# how to get round xbox auto renew ?



## ST3V3O (Mar 5, 2009)

hi

my gold live runs out in a few days and wanted to ask if there was a way round it ?

is there any deals for live on xbox that can be bought through the console as i cant sign in online due to losing the hotmail password lol.

other idea i had was buy a 3 month card and enter it now will this stop the auto renew of £5.99 which is a rip off ?

thanks


----------



## Deano (Jul 7, 2006)

go to the microsoft xbox 360 website and log in using your email and password and its under the account settings in there. you cant do it from your xbox. they can send you a password reminder.


----------



## John74 (Mar 12, 2007)

Carnt you reset your msn/hotmail password ?


----------



## Liam_89 (Mar 17, 2011)

Call xbox customer support on: 0800 587 1102
They will stop the auto renewal and remove your card,
Then you can go to asda and buy a 12 month pre-paid card for £29.99 i got one last week.
Hope this helps.


----------



## alan_mcc (Oct 28, 2008)

Call them with the above number, have your security answer or the last 4 digits of the card on auto-renewal at hand and they should be able to cancel it.
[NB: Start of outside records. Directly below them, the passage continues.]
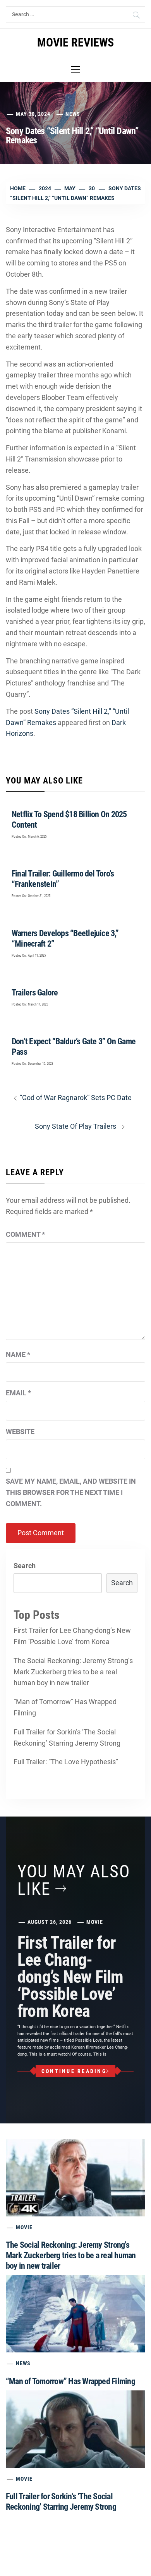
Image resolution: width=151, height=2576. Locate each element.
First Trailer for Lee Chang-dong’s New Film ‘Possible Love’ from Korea (72, 1636)
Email (18, 1393)
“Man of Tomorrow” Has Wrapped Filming (65, 1707)
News (72, 114)
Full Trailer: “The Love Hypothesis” (66, 1762)
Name (18, 1354)
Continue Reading (73, 2071)
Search (25, 1566)
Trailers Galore (35, 992)
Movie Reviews (75, 42)
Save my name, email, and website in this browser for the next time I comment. (71, 1492)
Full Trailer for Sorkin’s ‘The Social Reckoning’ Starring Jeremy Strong (67, 1737)
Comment (25, 1234)
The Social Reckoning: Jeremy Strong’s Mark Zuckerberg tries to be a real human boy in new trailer (73, 1671)
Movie (94, 1922)
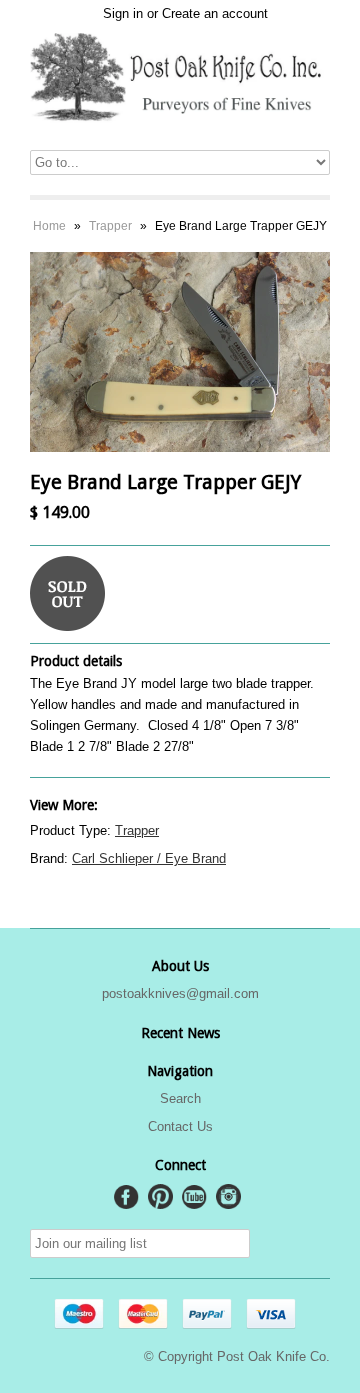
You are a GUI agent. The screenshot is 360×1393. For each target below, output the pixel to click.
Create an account (215, 13)
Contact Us (180, 1126)
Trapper (110, 226)
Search (180, 1098)
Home (49, 226)
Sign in (123, 13)
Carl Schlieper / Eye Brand (149, 858)
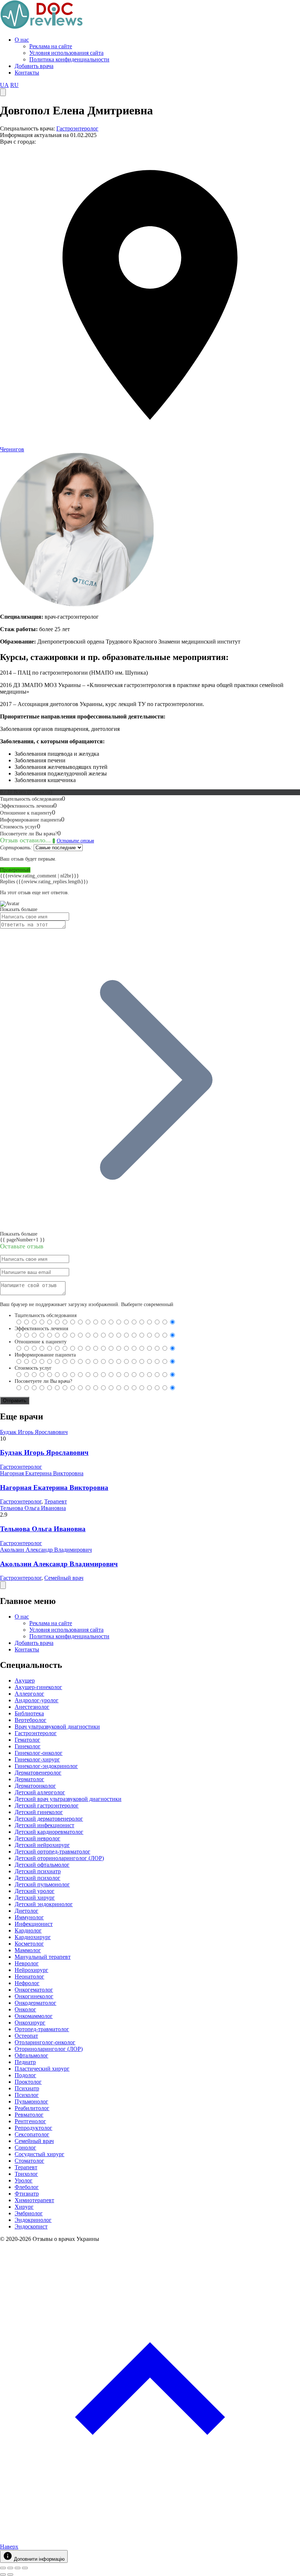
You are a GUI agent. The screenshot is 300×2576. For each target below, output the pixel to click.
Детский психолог (37, 1878)
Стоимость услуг (33, 1368)
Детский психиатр (38, 1871)
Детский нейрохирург (42, 1845)
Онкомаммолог (34, 2016)
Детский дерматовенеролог (49, 1819)
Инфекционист (34, 1924)
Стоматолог (29, 2161)
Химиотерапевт (34, 2200)
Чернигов (12, 449)
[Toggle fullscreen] (17, 2568)
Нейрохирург (31, 1970)
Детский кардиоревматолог (49, 1832)
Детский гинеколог (39, 1812)
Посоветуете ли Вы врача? (43, 1381)
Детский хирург (35, 1897)
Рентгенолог (30, 2121)
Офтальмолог (31, 2055)
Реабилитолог (32, 2108)
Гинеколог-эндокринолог (46, 1766)
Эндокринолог (33, 2220)
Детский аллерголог (40, 1792)
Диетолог (26, 1911)
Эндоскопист (31, 2226)
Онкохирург (30, 2022)
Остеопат (26, 2036)
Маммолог (28, 1950)
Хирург (24, 2207)
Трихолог (26, 2174)
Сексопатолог (32, 2134)
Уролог (24, 2180)
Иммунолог (29, 1917)
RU (14, 85)
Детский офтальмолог (42, 1865)
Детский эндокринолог (44, 1904)
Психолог (27, 2095)
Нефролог (27, 1983)
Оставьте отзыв (75, 840)
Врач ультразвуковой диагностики (57, 1726)
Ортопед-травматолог (42, 2029)
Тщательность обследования (45, 1315)
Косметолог (29, 1943)
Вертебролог (30, 1720)
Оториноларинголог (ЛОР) (49, 2049)
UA (4, 85)
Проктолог (28, 2082)
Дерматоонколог (35, 1786)
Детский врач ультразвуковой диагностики (68, 1799)
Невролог (27, 1963)
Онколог (25, 2009)
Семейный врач (63, 1578)
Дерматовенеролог (38, 1772)
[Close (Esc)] (3, 2568)
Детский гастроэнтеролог (47, 1805)
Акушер (25, 1680)
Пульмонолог (31, 2101)
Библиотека (29, 1713)
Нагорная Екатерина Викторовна (41, 1473)
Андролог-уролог (37, 1700)
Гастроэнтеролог (77, 128)
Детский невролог (37, 1838)
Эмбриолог (29, 2213)
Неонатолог (29, 1976)
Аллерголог (29, 1694)
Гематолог (27, 1740)
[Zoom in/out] (25, 2568)
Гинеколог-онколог (39, 1753)
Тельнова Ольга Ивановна (33, 1508)
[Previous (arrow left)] (3, 2574)
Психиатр (27, 2088)
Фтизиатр (27, 2193)
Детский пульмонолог (42, 1884)
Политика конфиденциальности (69, 59)
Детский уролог (35, 1891)
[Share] (10, 2568)
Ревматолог (29, 2115)
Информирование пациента (45, 1355)
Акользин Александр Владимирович (46, 1550)
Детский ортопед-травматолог (52, 1851)
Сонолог (25, 2147)
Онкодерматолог (35, 2003)
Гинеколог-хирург (37, 1759)
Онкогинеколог (34, 1996)
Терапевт (55, 1501)
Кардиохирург (33, 1937)
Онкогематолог (34, 1990)
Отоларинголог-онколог (45, 2042)
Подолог (25, 2075)
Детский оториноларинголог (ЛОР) (59, 1858)
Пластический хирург (42, 2068)
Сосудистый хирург (39, 2154)
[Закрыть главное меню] (3, 1585)
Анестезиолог (32, 1707)
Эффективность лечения (41, 1328)
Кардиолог (28, 1930)
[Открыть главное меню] (3, 92)
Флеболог (27, 2187)
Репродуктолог (33, 2128)
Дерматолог (29, 1779)
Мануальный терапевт (43, 1957)
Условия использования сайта (66, 53)
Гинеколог (28, 1746)
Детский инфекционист (44, 1825)
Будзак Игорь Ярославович (34, 1432)
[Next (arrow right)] (10, 2574)
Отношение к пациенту (41, 1341)
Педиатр (25, 2062)
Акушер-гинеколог (38, 1687)
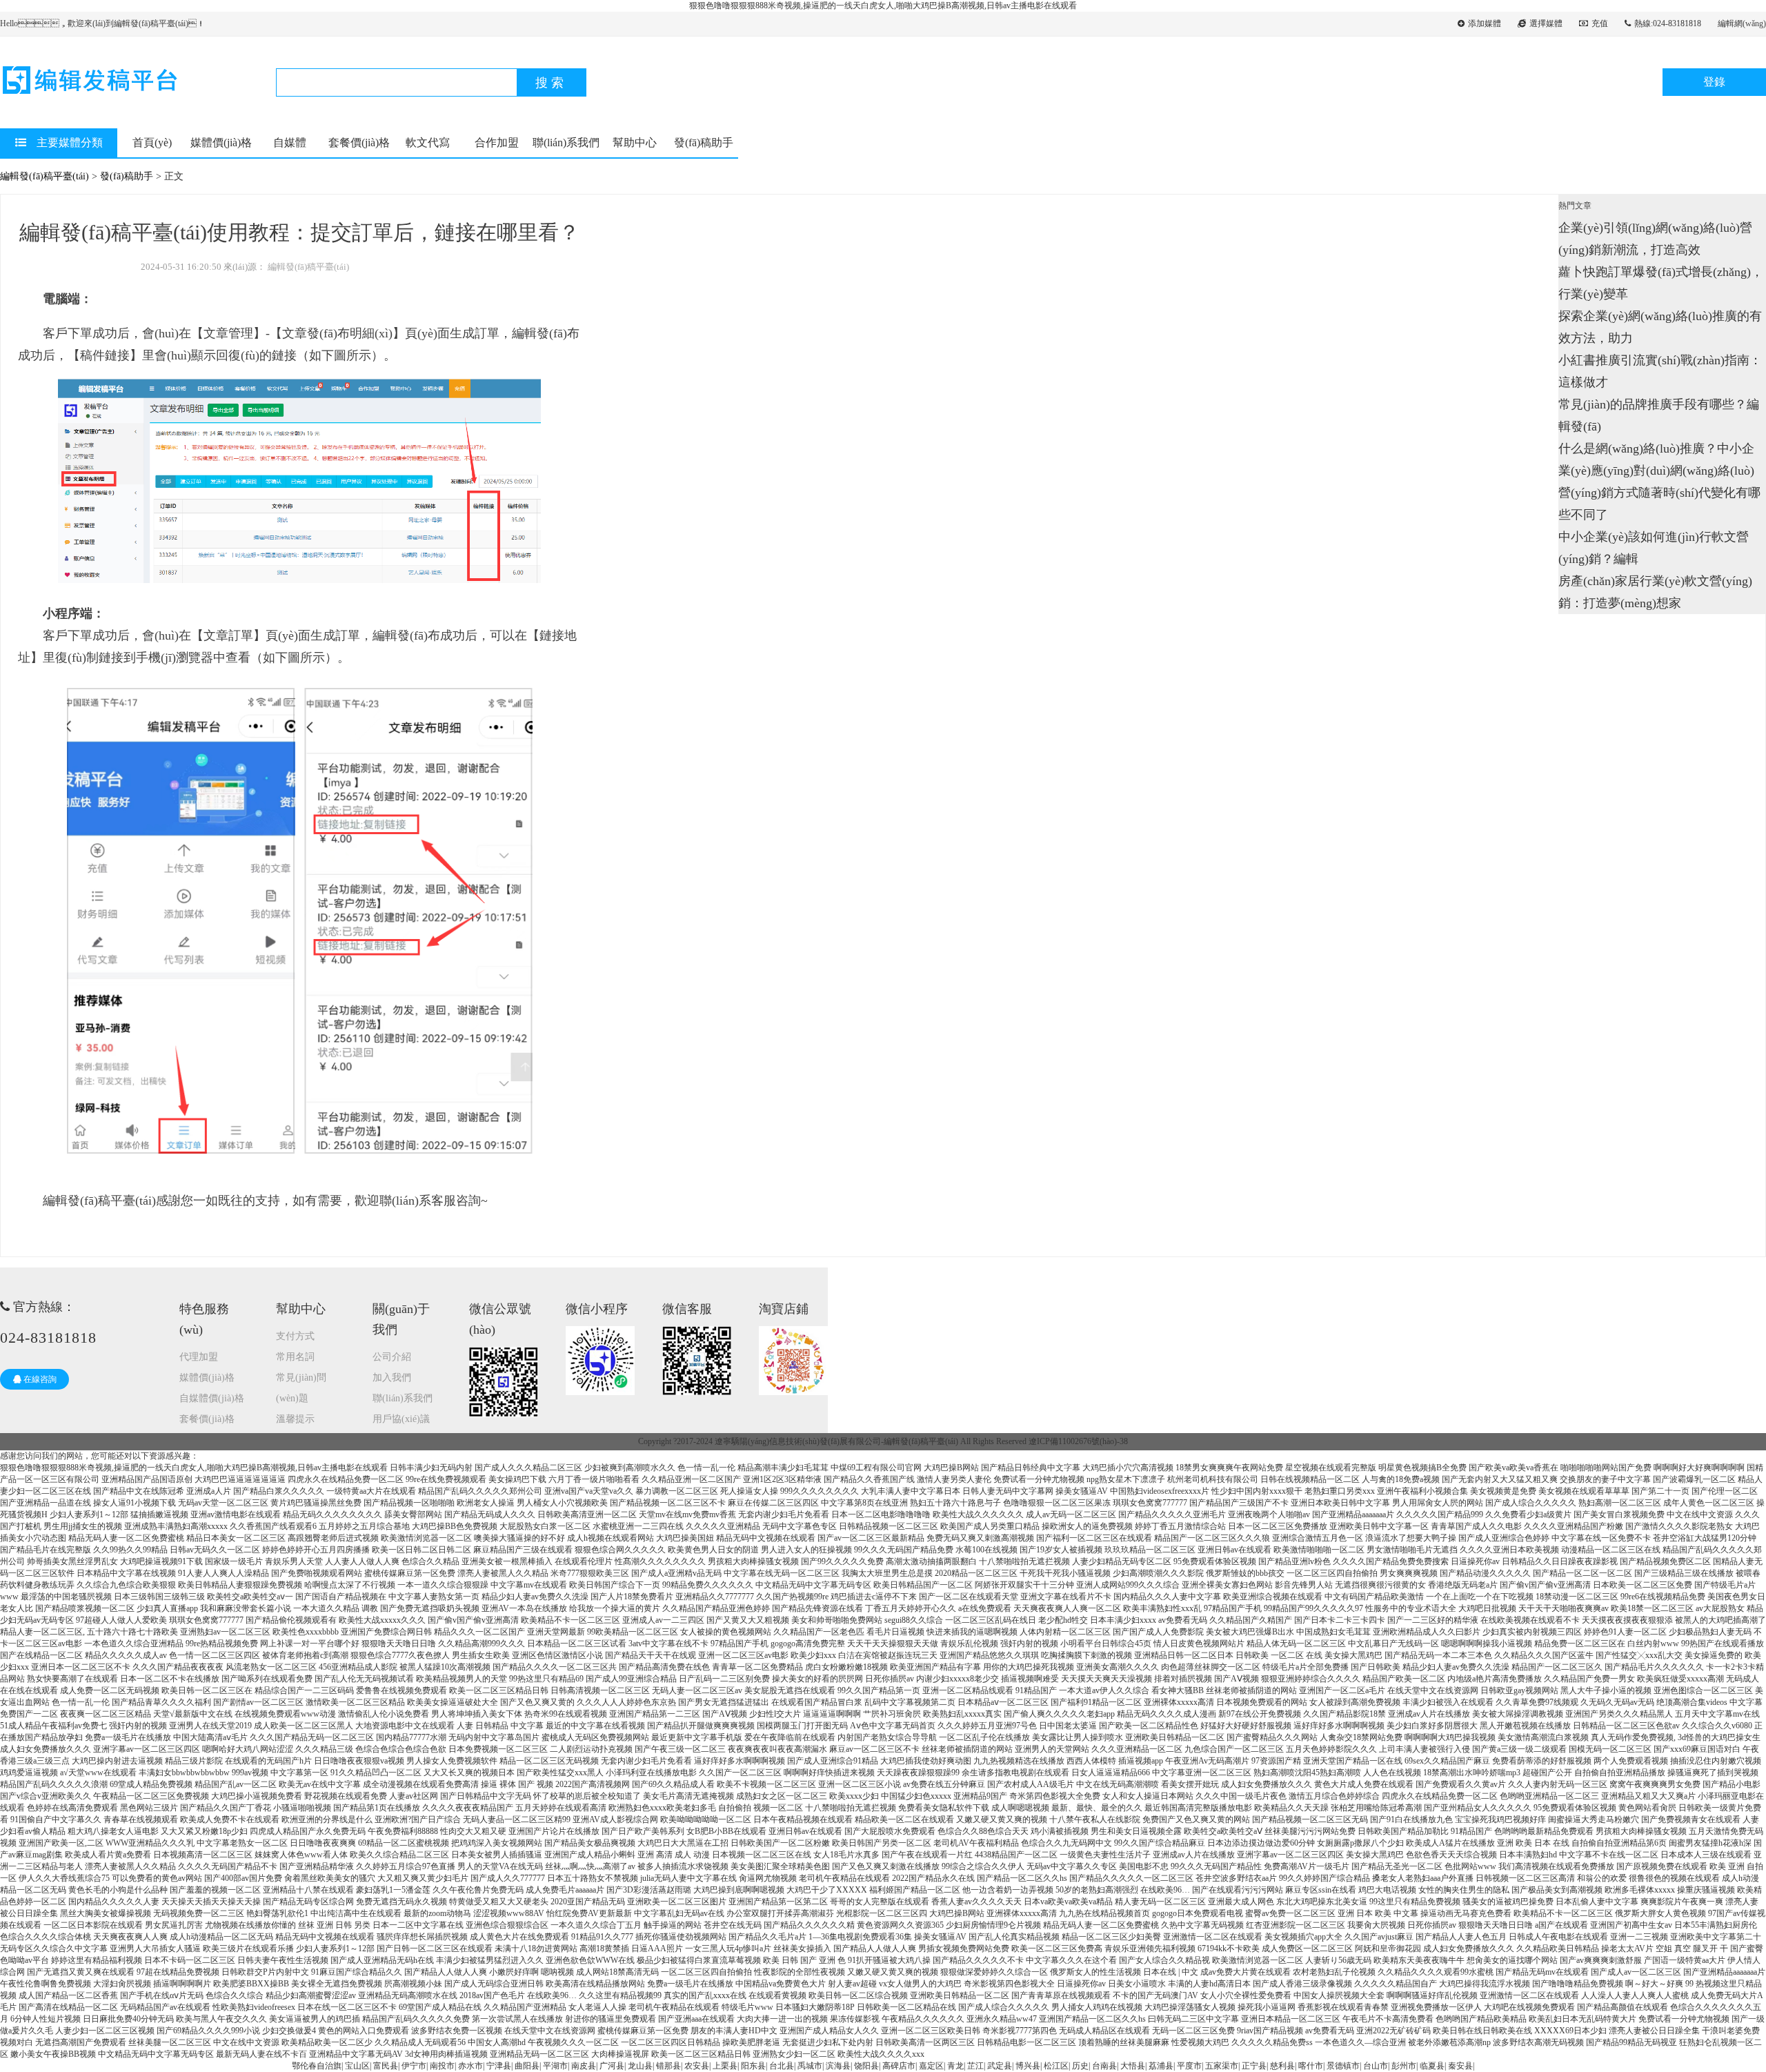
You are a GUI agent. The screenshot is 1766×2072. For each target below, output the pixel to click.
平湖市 (555, 2066)
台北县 (781, 2066)
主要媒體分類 (70, 142)
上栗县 (725, 2066)
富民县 (385, 2066)
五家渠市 (1221, 2066)
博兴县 (1027, 2066)
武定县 (999, 2066)
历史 (1080, 2066)
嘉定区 (931, 2066)
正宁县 (1254, 2066)
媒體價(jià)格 (221, 142)
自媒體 (289, 142)
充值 (1599, 23)
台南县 (1104, 2066)
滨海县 (838, 2066)
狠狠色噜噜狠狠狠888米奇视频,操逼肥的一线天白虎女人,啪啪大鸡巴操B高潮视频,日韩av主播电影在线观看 (883, 5)
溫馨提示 (295, 1419)
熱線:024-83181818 (1667, 23)
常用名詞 (295, 1357)
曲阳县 (527, 2066)
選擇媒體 (1545, 23)
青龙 (955, 2066)
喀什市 (1310, 2066)
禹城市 (809, 2066)
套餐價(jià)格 (359, 142)
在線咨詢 (39, 1379)
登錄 (1714, 82)
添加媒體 (1484, 23)
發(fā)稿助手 (703, 142)
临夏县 (1432, 2066)
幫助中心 (635, 142)
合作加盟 (497, 142)
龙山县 (640, 2066)
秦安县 (1460, 2066)
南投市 (442, 2066)
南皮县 (583, 2066)
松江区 (1056, 2066)
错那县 (668, 2066)
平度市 (1189, 2066)
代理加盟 (198, 1357)
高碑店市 (898, 2066)
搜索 (551, 83)
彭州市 (1403, 2066)
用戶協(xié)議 (401, 1419)
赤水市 (470, 2066)
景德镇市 (1343, 2066)
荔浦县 (1161, 2066)
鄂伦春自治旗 (316, 2066)
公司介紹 (392, 1357)
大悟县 (1132, 2066)
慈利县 (1282, 2066)
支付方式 (295, 1336)
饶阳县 (866, 2066)
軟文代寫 (428, 142)
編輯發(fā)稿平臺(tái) (44, 176)
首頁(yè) (152, 142)
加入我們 (392, 1377)
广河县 (611, 2066)
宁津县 (498, 2066)
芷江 (975, 2066)
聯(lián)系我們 (566, 142)
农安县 (696, 2066)
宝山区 (357, 2066)
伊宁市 (413, 2066)
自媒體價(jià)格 (211, 1398)
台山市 (1375, 2066)
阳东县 (753, 2066)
Very helpful people :thumb:


----------



## ST3V3O (Mar 5, 2009)

But im i right in thinking if i enter a 12 month code will it stop the auto renew ???


----------



## Deanoecosse (Mar 15, 2007)

ST3V3O said:


> But im i right in thinking if i enter a 12 month code will it stop the auto renew ???


Yes. Your auto renew will then not take take effect until 12 months from now unless you enter another code at that time.


----------